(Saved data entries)
--------------------------------------------------

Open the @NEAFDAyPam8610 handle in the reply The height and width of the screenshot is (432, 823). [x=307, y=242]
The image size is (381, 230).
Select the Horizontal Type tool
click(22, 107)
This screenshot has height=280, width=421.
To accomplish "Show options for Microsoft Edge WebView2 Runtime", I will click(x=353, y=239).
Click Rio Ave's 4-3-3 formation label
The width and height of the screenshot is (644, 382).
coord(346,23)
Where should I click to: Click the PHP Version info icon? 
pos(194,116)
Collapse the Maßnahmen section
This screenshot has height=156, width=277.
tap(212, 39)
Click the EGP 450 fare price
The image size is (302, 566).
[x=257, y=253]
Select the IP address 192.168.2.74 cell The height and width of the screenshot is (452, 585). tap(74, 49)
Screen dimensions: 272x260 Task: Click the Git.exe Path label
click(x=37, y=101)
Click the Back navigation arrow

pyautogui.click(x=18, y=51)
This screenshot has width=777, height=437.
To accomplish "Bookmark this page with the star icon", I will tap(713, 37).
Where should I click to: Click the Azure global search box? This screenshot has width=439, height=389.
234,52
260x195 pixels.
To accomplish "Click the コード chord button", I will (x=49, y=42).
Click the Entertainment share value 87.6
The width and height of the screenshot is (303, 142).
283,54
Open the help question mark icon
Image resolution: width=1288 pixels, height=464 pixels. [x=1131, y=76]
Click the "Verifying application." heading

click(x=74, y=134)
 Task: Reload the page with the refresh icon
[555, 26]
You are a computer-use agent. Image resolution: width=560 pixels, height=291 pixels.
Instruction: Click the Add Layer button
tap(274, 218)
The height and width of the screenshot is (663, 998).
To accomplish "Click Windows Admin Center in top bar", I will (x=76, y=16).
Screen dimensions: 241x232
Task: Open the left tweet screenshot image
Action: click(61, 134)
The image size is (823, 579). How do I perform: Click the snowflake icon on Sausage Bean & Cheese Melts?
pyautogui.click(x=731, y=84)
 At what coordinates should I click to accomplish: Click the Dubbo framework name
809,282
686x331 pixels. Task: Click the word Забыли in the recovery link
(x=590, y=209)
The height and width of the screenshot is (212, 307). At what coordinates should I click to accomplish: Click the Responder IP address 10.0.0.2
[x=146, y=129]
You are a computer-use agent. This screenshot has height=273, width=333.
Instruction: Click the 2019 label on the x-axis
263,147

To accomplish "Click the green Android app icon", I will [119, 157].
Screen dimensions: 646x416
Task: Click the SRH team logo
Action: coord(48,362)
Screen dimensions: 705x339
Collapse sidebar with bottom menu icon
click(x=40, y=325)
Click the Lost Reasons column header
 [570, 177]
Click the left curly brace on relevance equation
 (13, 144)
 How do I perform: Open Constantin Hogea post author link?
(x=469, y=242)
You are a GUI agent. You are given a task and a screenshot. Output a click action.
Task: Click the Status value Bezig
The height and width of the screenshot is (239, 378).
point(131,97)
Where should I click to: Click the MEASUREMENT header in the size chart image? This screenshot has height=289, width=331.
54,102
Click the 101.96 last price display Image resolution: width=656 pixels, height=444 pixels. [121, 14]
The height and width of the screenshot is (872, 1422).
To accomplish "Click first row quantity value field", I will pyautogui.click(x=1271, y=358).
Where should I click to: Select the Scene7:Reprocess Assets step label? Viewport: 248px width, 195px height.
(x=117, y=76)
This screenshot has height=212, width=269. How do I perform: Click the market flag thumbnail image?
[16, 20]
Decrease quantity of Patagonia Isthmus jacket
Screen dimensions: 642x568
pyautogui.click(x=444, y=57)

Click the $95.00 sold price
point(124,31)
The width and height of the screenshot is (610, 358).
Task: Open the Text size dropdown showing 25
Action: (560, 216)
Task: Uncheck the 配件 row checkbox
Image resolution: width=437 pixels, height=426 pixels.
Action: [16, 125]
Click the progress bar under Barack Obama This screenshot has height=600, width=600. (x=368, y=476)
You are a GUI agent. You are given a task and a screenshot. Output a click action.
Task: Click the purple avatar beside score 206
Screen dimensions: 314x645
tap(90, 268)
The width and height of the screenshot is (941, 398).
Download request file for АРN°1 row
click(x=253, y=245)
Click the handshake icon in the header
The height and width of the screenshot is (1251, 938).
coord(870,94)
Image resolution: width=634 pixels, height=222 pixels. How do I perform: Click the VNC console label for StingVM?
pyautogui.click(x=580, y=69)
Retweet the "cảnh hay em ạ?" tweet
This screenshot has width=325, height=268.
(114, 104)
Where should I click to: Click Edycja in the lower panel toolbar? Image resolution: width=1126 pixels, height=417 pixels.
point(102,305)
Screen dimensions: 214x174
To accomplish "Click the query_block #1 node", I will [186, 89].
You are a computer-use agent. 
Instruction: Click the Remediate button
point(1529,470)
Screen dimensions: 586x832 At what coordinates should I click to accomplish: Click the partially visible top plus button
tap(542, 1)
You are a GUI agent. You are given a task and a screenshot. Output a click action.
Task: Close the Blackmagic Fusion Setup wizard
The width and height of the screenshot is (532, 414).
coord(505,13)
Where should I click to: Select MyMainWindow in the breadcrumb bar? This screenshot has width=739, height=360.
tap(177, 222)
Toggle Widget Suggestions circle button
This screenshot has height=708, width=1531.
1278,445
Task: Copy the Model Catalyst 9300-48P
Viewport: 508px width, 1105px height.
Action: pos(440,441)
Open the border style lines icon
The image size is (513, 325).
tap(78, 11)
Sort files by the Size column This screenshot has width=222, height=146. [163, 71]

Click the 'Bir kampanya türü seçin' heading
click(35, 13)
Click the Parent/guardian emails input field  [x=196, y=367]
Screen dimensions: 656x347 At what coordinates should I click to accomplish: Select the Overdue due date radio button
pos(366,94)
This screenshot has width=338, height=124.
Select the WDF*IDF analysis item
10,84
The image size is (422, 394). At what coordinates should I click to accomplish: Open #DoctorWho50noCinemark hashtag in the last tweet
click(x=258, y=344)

--------------------------------------------------

__Task details__. Return exactly the lines above from the line that has "The image size is (513, 325)." through the line that has "Click the Parent/guardian", inclusive, and nothing else.

__Completed exercise__.
The image size is (513, 325).
tap(78, 11)
Sort files by the Size column This screenshot has width=222, height=146. [163, 71]

Click the 'Bir kampanya türü seçin' heading
click(35, 13)
Click the Parent/guardian emails input field  [x=196, y=367]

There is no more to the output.